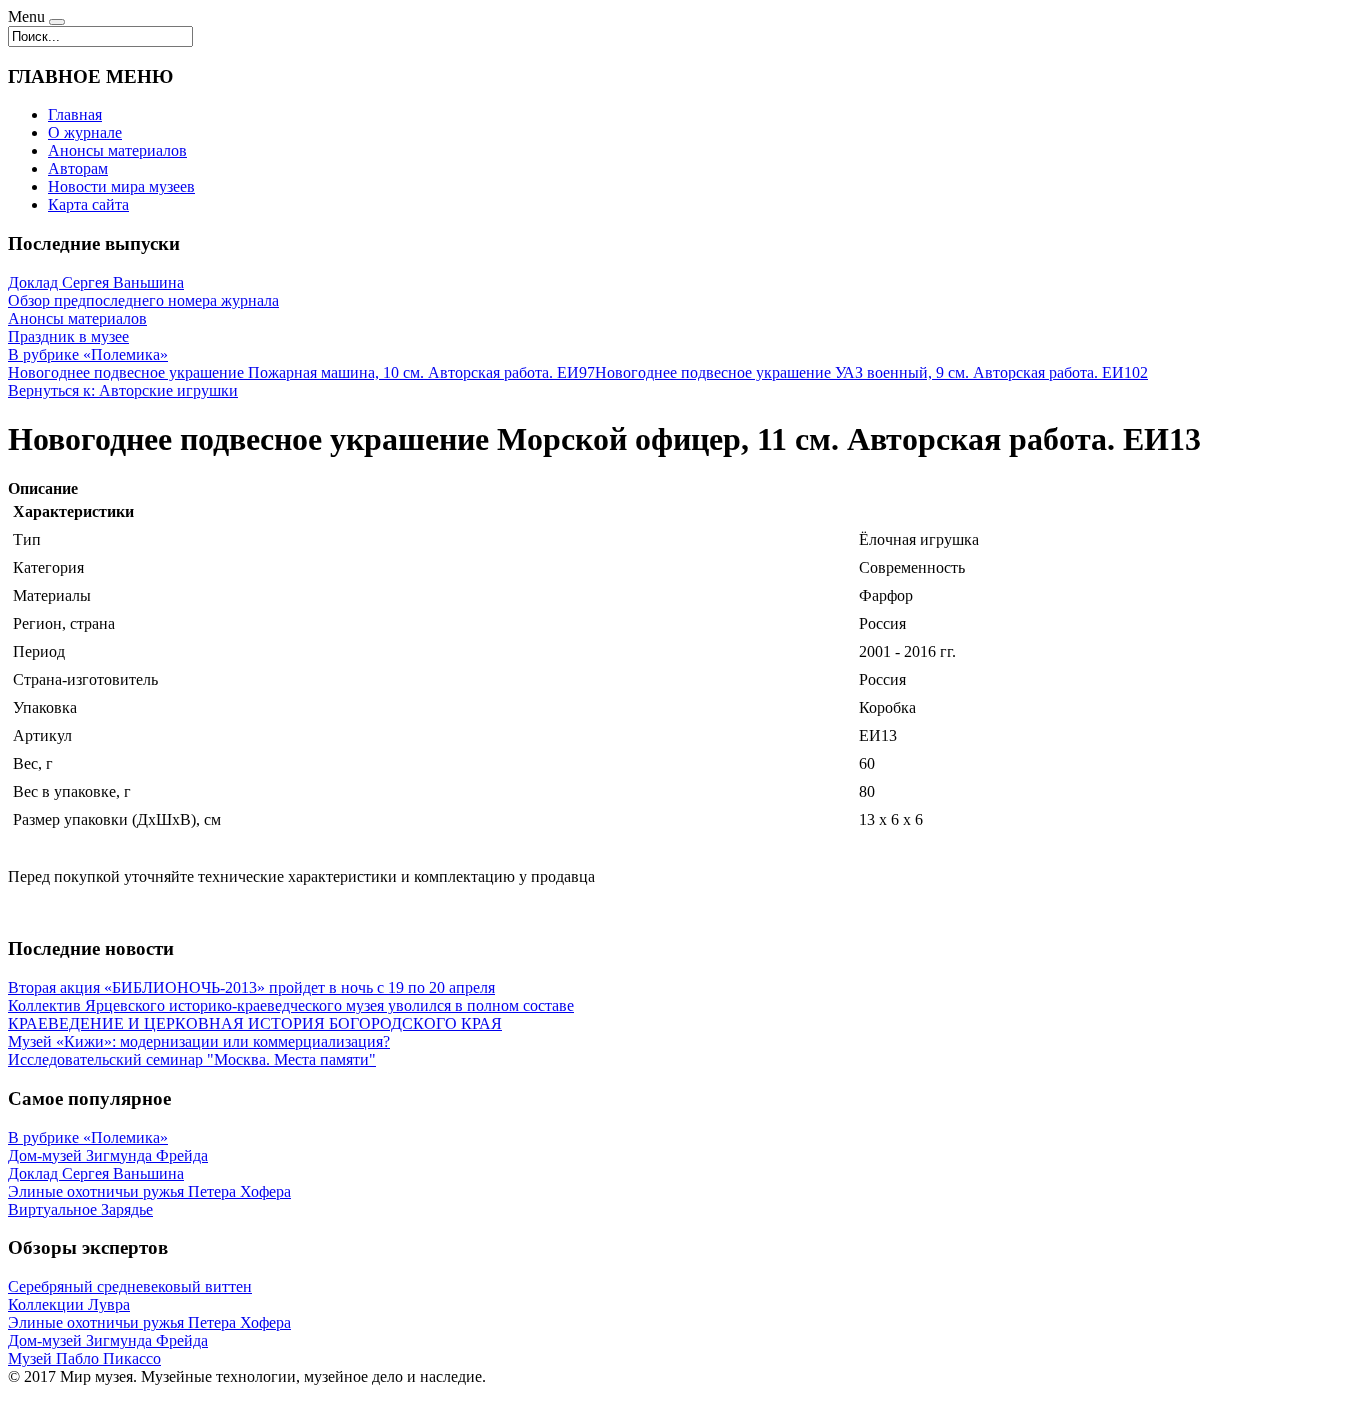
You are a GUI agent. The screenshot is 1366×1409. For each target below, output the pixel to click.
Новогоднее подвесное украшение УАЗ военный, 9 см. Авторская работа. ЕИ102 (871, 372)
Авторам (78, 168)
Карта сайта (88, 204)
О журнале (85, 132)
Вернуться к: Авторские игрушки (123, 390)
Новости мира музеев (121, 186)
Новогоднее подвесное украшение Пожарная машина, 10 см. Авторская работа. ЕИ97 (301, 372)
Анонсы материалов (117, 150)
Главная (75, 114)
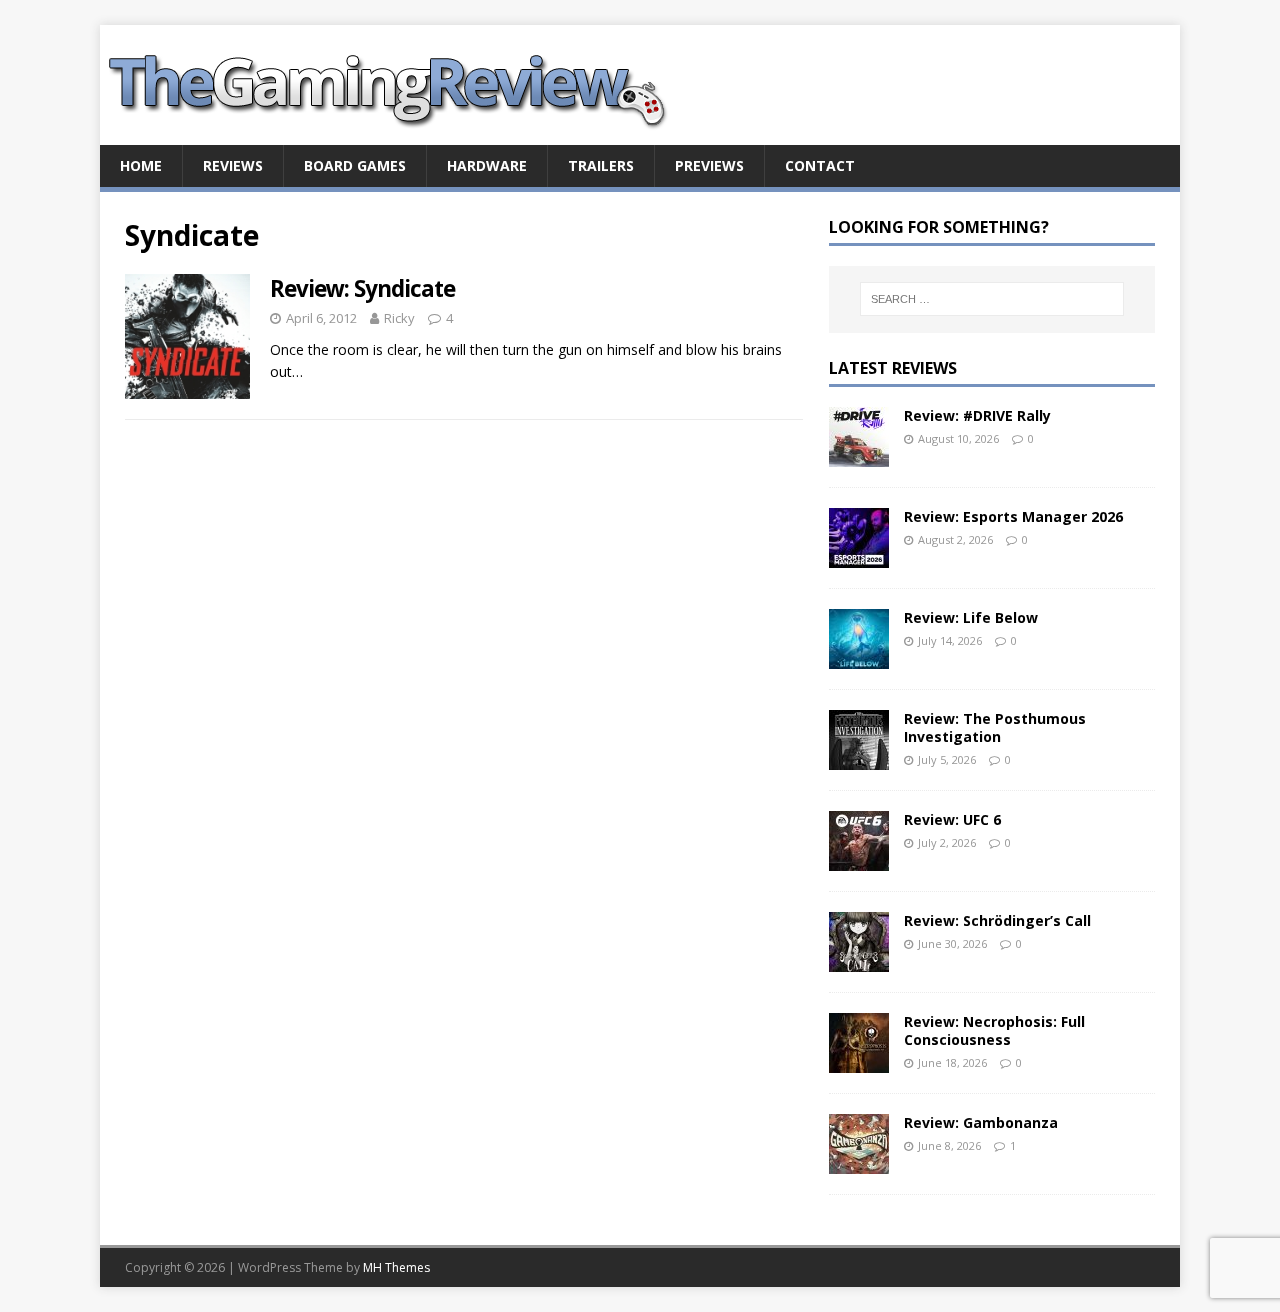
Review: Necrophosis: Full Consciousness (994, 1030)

####################

## Exercise requirements
Find the line holding "Новости мира музеев (121, 186)" in the data above. Retype it and every later line exactly, through the end, but not the pictures.

## Worked solution
Новости мира музеев (121, 186)
Новогоднее подвесное украшение Пожарная машина, 10 см. Авторская работа. ЕИ97 (301, 372)
Анонсы материалов (117, 150)
Главная (75, 114)
Review: Necrophosis: Full Consciousness (994, 1030)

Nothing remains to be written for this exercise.